WHAT IS NEEDED:
Print the lines of the data, starting with the first, up to and including the line where "Click the Mid" appears.

DATA FOR THIS TASK section start

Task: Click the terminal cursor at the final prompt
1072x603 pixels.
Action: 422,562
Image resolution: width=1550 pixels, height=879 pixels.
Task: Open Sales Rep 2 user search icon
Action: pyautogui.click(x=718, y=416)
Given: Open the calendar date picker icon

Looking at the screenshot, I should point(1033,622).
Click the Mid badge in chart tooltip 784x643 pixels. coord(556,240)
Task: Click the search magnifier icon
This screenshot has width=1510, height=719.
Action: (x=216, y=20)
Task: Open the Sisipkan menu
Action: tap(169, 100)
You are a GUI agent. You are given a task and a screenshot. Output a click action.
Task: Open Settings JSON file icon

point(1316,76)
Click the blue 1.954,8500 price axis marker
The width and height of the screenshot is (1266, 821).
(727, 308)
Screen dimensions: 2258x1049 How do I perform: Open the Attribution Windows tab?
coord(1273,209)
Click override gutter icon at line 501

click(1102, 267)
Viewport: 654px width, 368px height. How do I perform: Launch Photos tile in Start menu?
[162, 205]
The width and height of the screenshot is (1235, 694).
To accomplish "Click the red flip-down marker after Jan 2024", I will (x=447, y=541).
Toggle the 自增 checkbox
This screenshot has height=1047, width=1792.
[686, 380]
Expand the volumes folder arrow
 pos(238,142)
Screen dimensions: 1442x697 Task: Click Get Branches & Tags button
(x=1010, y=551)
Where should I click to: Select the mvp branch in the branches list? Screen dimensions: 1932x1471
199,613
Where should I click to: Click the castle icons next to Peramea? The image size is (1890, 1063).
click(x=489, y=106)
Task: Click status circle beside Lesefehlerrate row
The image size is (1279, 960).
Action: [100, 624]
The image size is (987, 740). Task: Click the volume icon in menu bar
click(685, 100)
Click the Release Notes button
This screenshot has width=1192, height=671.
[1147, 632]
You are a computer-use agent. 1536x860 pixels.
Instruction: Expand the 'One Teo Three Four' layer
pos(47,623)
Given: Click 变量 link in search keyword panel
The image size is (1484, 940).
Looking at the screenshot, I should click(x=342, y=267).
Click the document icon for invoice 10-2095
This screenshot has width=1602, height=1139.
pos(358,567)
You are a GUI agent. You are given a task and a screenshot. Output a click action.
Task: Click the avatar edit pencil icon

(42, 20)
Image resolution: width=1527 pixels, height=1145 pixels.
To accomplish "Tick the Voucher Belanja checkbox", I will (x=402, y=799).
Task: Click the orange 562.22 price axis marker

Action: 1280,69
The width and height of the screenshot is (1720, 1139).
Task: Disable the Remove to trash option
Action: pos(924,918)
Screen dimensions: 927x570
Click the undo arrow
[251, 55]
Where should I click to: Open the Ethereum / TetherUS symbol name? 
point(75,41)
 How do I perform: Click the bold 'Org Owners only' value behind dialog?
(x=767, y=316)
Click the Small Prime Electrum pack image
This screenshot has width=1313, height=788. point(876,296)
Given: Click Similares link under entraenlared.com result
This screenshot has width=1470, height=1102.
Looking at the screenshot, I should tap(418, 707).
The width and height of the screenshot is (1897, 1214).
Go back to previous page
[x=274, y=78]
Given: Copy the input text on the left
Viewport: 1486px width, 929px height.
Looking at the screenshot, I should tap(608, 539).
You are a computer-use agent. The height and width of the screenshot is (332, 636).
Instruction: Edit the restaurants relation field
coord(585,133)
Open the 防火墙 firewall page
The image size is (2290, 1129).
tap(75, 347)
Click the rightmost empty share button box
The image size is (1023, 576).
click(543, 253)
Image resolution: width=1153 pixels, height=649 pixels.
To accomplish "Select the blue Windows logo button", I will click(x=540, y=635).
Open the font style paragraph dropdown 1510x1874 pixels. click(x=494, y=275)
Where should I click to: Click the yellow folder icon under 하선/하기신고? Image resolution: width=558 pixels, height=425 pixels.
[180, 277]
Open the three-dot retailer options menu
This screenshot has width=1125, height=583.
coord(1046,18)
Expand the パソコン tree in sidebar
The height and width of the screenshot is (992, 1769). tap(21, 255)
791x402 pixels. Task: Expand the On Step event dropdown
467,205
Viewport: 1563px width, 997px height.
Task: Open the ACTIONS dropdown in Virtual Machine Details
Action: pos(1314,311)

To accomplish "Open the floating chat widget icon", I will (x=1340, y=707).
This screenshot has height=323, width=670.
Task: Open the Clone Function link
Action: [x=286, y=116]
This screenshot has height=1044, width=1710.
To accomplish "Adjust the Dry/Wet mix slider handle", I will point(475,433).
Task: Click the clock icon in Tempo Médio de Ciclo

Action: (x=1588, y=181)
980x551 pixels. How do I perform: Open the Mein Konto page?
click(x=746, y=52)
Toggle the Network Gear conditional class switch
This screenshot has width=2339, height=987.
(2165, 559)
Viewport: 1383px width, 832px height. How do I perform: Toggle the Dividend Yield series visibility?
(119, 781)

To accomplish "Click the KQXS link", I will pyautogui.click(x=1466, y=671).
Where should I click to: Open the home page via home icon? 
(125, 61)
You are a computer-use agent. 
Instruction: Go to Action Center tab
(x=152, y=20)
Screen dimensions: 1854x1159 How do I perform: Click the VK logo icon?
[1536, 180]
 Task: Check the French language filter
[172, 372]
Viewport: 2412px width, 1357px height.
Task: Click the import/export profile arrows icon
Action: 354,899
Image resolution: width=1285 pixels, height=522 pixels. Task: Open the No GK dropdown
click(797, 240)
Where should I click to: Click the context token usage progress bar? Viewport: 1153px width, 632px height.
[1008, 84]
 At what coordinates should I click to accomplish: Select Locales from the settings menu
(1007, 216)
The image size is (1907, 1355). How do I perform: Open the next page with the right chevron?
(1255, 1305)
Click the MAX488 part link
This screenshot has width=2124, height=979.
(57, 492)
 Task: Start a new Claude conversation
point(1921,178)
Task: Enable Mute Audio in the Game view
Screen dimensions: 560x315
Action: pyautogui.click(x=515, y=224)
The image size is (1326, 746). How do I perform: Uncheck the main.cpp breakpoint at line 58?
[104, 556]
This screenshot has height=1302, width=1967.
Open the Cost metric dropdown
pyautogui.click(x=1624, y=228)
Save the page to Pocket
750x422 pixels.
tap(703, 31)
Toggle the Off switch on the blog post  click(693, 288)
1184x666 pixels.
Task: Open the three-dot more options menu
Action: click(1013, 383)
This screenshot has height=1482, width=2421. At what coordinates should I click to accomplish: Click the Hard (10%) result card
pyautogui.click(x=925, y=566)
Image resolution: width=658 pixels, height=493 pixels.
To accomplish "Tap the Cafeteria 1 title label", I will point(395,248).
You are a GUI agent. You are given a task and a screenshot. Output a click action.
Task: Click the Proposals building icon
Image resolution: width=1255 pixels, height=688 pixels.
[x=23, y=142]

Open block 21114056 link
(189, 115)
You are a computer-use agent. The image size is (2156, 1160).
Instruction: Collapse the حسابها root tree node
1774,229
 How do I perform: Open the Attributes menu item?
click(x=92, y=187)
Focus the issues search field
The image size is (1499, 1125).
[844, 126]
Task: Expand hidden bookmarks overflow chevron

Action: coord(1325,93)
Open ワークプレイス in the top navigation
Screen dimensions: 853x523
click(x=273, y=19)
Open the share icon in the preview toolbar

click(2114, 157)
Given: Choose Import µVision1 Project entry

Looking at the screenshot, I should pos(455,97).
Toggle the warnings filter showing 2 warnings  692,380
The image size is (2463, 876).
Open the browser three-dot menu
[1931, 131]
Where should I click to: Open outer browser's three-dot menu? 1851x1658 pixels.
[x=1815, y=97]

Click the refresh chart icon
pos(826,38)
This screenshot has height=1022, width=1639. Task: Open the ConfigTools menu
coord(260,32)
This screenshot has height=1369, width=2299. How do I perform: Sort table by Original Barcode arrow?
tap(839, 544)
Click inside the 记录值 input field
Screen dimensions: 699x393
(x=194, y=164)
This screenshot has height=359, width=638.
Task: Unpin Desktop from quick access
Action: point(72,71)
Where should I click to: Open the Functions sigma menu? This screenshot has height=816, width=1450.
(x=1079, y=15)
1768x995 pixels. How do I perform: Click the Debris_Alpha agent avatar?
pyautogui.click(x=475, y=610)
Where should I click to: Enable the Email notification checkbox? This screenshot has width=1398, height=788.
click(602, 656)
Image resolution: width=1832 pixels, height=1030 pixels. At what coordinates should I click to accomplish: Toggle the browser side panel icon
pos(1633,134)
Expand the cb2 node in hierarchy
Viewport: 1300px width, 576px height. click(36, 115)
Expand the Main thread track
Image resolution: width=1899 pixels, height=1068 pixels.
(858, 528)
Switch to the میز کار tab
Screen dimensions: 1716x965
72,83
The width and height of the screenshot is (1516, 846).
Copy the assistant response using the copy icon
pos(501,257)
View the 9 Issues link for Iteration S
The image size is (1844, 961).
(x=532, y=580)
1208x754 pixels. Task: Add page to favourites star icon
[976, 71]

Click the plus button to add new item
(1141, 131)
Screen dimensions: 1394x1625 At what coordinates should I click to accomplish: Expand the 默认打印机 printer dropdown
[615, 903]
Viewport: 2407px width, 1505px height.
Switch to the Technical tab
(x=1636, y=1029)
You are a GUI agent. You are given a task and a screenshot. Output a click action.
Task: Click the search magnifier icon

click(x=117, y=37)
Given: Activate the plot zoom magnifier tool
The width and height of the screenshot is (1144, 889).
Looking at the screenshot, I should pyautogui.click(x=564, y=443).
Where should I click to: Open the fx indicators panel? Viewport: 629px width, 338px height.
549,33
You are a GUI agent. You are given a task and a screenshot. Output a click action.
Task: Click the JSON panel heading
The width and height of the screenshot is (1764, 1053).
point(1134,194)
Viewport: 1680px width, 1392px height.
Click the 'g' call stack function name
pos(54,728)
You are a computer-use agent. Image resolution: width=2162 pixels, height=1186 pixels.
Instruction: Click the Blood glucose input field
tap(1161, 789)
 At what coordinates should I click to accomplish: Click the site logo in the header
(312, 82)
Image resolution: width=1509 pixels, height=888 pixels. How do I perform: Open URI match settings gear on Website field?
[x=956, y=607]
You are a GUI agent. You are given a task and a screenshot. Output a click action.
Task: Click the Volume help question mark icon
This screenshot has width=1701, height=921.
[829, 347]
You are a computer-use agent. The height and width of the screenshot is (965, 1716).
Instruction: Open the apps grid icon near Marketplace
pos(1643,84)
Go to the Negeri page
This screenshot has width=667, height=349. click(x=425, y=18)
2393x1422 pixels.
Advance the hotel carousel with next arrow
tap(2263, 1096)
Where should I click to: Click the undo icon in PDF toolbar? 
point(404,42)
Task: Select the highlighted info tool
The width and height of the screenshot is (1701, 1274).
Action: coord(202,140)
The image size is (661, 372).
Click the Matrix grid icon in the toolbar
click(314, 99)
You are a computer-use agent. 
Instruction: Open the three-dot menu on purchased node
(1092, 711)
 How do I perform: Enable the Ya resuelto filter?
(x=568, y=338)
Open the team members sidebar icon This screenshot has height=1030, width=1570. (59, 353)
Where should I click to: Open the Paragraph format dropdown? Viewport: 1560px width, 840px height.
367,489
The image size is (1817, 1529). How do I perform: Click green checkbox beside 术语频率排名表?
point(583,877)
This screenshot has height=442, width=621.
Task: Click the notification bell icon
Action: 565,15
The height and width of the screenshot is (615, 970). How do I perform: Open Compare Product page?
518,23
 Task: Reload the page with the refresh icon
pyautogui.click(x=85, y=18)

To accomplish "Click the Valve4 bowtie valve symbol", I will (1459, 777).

DATA FOR THIS TASK section end

OUTPUT:
Task: Click the terminal cursor at the final prompt
1072x603 pixels.
Action: 422,562
Image resolution: width=1550 pixels, height=879 pixels.
Task: Open Sales Rep 2 user search icon
Action: pyautogui.click(x=718, y=416)
Given: Open the calendar date picker icon

Looking at the screenshot, I should point(1033,622).
Click the Mid badge in chart tooltip 784x643 pixels. coord(556,240)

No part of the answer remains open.